Vogelgrippe:Wasserscheue Viren

Mit jedem gefundenen toten Vogel wächst die Angst: Wie leicht kann man sich als Mensch mit dem H5N1-Virus infizieren? Experten geben jetzt zumindest für einen Ansteckungsweg Entwarnung.

Patrick Illinger

Die Schreckensvisionen lassen sich beliebig ausschmücken: Bilder von plantschenden Kindern, die sich nichts ahnend im Chiemsee mit Vogelgrippe anstecken, weil im Schilf nebenan eine krepierende Ente ihren letzten Schleim aus der Lunge hustet. Oder Wanderer, die sich am Wildbach infizieren, weil dort Auerhahn-Köttel voller H5N1-Viren entlangrauschen.

Das Problem an derlei Befürchtungen, die manchen vom Vogelgrippe-Thema überfrachteten Zeitgenossen derzeit überkommen, ist nur: Sie sind unbegründet.

Medienberichte, wonach das Umweltbundesamt (UBA) einen Virentest für Gewässer fordere, hat die Behörde auf Anfrage dementiert. Man sei lediglich dabei, die generell notwendigen Überwachungsmaßnahmen zu diskutieren, sagte Sprecher Frank Hönerbach.

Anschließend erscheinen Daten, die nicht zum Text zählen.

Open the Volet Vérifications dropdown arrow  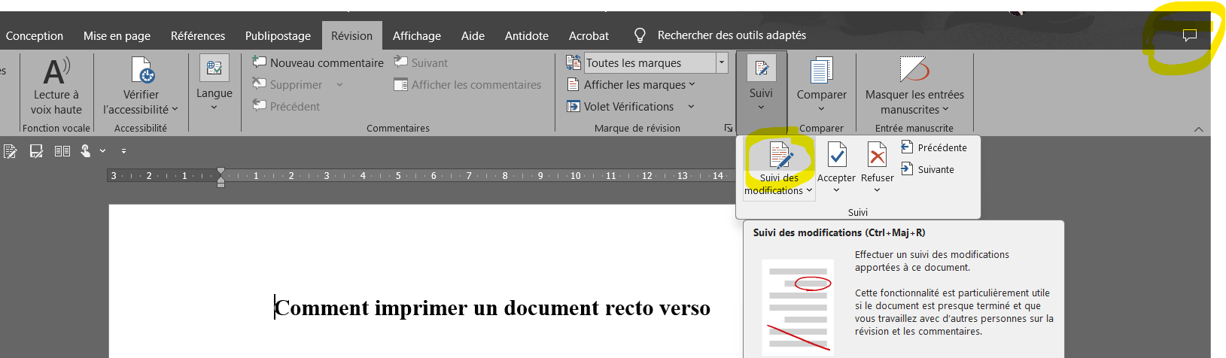691,107
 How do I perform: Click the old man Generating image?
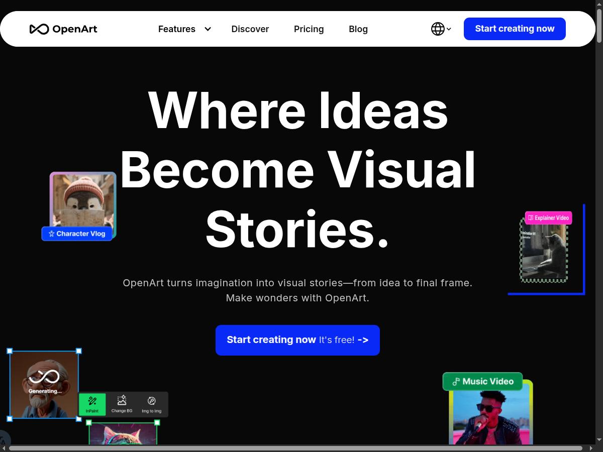click(44, 384)
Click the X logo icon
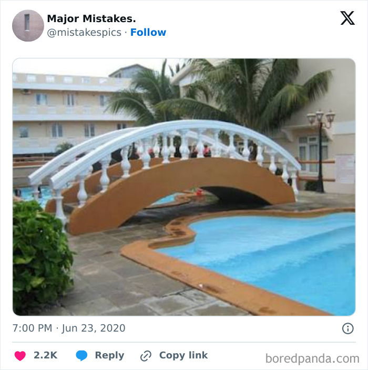Image resolution: width=368 pixels, height=370 pixels. point(347,18)
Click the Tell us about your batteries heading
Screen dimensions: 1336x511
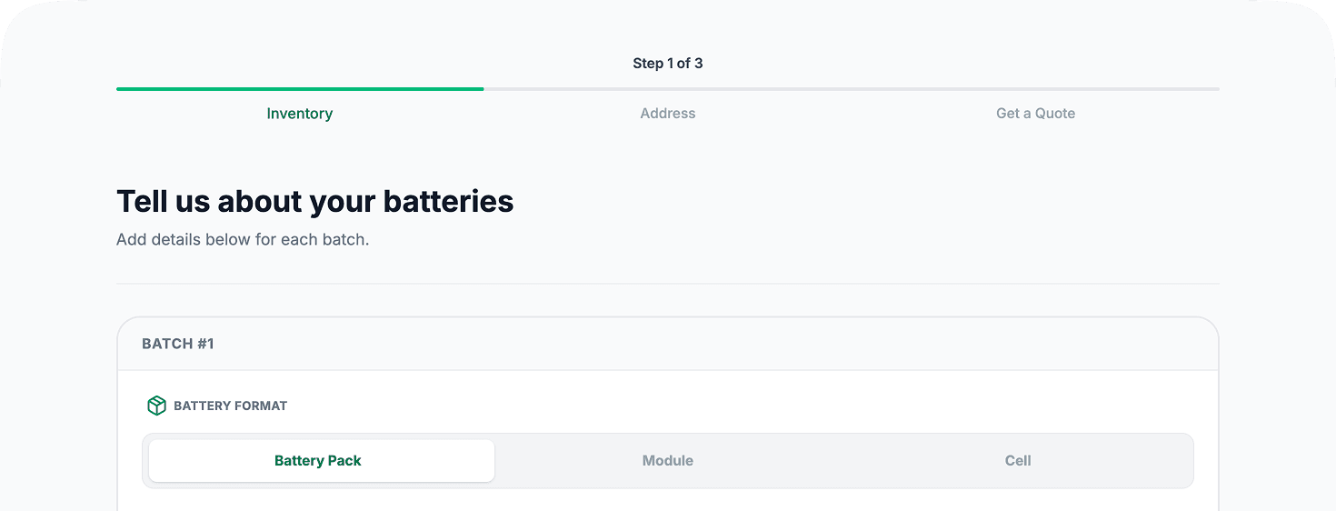click(x=314, y=201)
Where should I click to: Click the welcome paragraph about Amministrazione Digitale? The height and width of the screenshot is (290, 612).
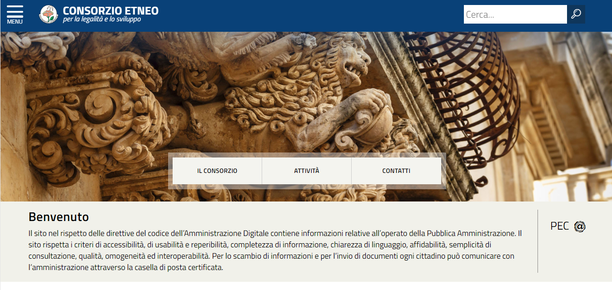click(x=275, y=251)
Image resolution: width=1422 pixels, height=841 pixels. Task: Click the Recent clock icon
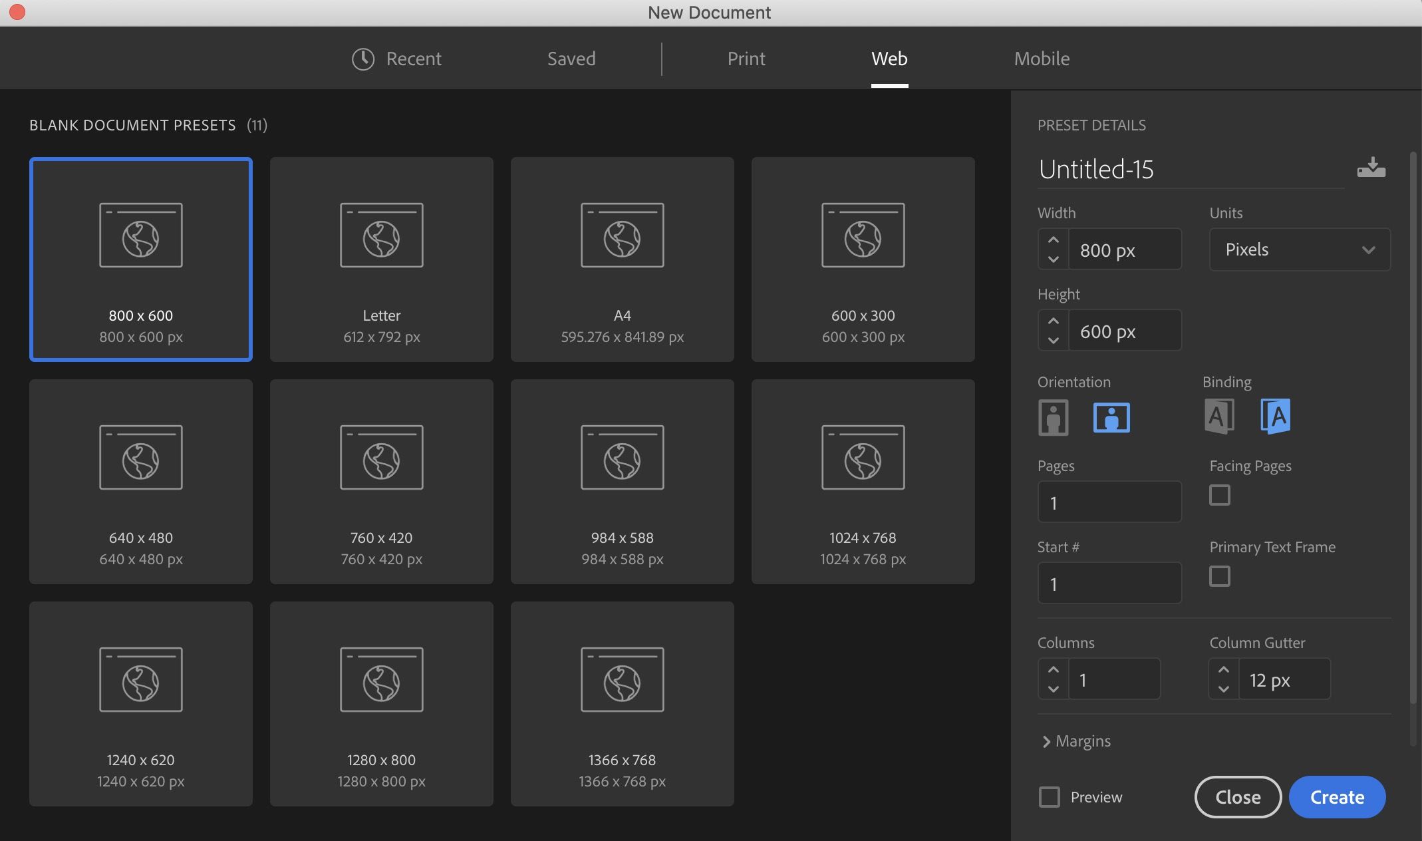[363, 59]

Dabei gehe es vordringlich darum, wie man die Bestände kontrolliert und "verhindert, dass tote Vögel frei herumliegen". Die Frage, inwieweit Gewässer, etwa Badeseen, überwacht werden müssten, sei noch eine Diskussion unter den Fachleuten der Behörde.

"Lächerlich und überzogen"

"Fast lächerlich und überzogen" nennt der Erlanger Virologe Bernhard Fleckenstein die Vorstellung, dass Influenza-Erreger die Menschheit auf dem Wasserweg befallen könnten. Intensiver Kontakt mit lebenden infizierten Tieren sei derzeit der einzig mögliche Übertragungsweg auf Menschen, sagt Fleckenstein.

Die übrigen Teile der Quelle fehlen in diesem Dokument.